Questions and Answers

What is this program?

This software allows your phone to securely type on your other devices. This is great for unlocking password managers. Some users might also consider purchasing a hardware dongle (e.g. in order type passwords for disk encryption).

What happens when I scan the QR code (or tap the NFC)?

In general, similar to Bluetooth pairing, when you scan the QR code on the device with your phone, you are authorizing your phone (and only your phone) to send instructions to your device. More specifically, this QR code contains a unique identity that this program will use for its lifetime. Your phone has also generated such an identity of its own. Upon scanning, these two identities are registered as being authorized to send messages to each other. This registered pair information is stored on our server. The security lies in the fact that the QR code also contained a secret code which remains solely on your own devices. This way, the server does not understand the messages, nor can it send its own messages, they are rejected by your devices if they do not decrypt with the expected secret.

How is it secure?

What if you're hacked?

TLDR; The hackers would be unable to do anything other than disrupt service.
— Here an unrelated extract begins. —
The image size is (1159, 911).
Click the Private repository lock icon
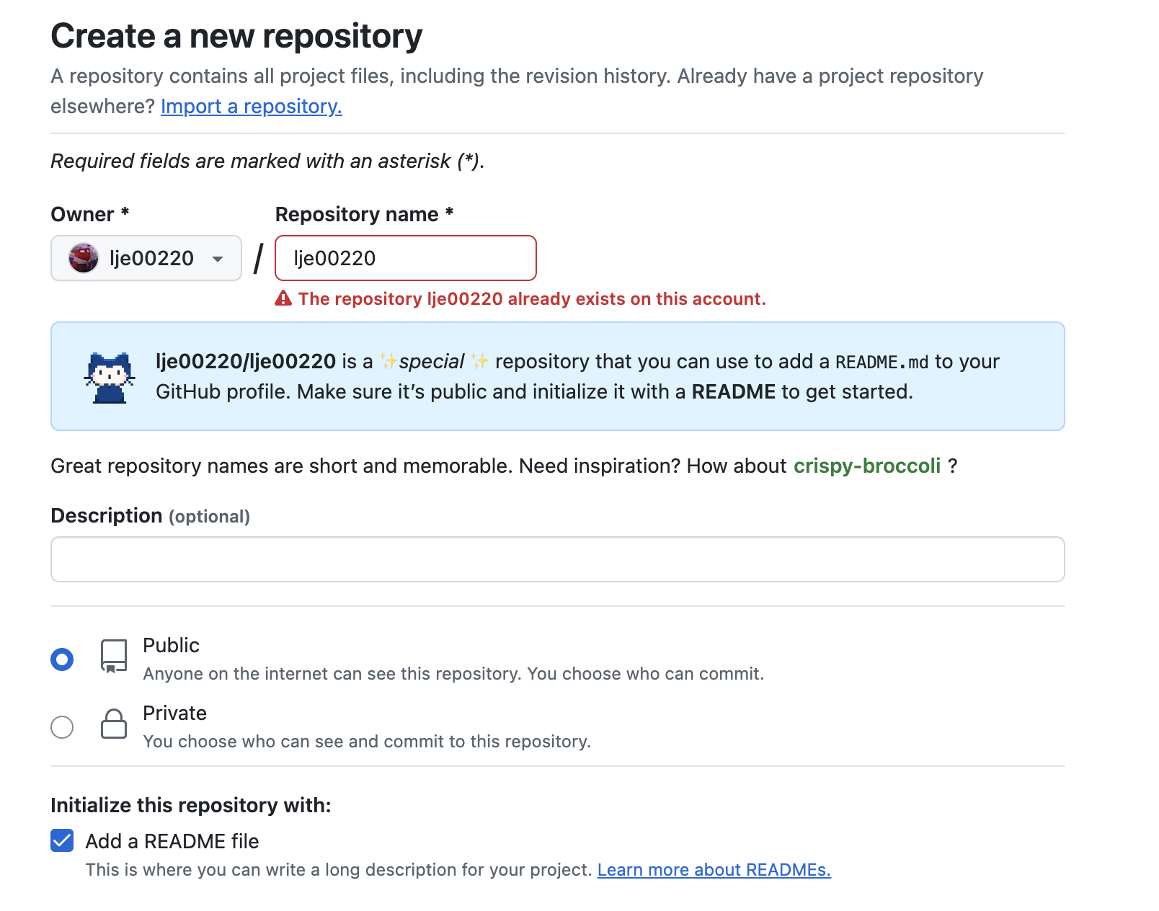point(114,724)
No server can be perfectly secure. If our signaling server is hacked (this is the server that enables your phone to see this device over the internet in order to establish the peer-to-peer connection reliably through firewalls), this has no effect other than loss of service while we fix the disruption. I will explain how by describing more of the architecture: When you scan the QR code, a special secret is stored on your phone. Only the desktop program (which generated the QR) and your phone (which read the QR) know this secret. The phone (or the hacker pretending to be the phone, or the hacker that took over the server) cannot read these messages without knowing the secret, which has never left your device. Compromising the server does not reveal this secret, the server is merely a dumb switchboard. The only way to get the secret is to compromise your phone's storage or your desktop's storage. The server does not have any important data, it is merely the matchmaker or centralized faclitator such that the two devices can find each other to have their intended conversation.